Super Bowl Advertising through a System 1 Lens
What if the real winners of the Super Bowl advertising competition weren’t the ones that aired the most original, the funniest, most emotional, most talked about ads? What if the winners weren’t necessarily the ones with the biggest name celebrities or celebrity directors or the biggest production budgets?
What if the winners were the ads that actually built the brand in ways that elevated its position in the mind of the consumer?

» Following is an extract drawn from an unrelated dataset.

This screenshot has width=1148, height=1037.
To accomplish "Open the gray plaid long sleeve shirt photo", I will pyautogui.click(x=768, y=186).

If the CMOs who approve these ads were thinking about success in the same terms in which they think about successful advertising investments for the rest of the year, we would see a different mix of ads. And no, the ads wouldn’t have to be boring, bland, rational and forgettable. Many sophisticated advertisers have become skilled in figuring out the kinds of ads that will engage consumers and persuade using System 1-based thinking, and many of the ads we’re seeing today on-air and on-line reflect that. It’s too bad this knowledge so often goes out the window on Super Bowl Sunday.
Imagine that more advertisers aired Super Bowl ads that they actually expected to work in support of building the brand in the System 1 brain. We’d be seeing more Game Day ads that…
- Employ emotion to make you love the brand – instead of using emotion solely to make you love the commercial.
- Build onto a familiar campaign, introducing new ads within the brand’s already distinctive and memorable campaign format.
- If a new campaign is to be launched, consider introducing the theme in the weeks before the Super Bowl, enabling the high-priced investment in the game to work harder based on the familiarity that’s already been built.
- Use the brand’s Distinctive Brand Assets in starring roles – tapping into not just brand linkage, but also all of the pre-existing equities that are vested in the DBAs. Ads that star DBAs don’t have to be predictable – they can use the DBAs in fresh, unexpected ways to provide both strong branding and the entertainment value Super Bowl ad viewers have come to expect.
- Bring in celebrities only if they fit seamlessly into an existing campaign, amplify the existing brand values, or otherwise bring attention directly to the brand.
Of course, we can’t expect every CMOs to change how they think about the once-a-year fun of approving that buzz-worthy Super Bowl ad. So, not to worry, there will be plenty of ads that make us talk about the ad but overlook the brand, use celebrities – often multiple celebrities – solely to gain attention, and are otherwise big budget, ROI-busting, but entertaining larks.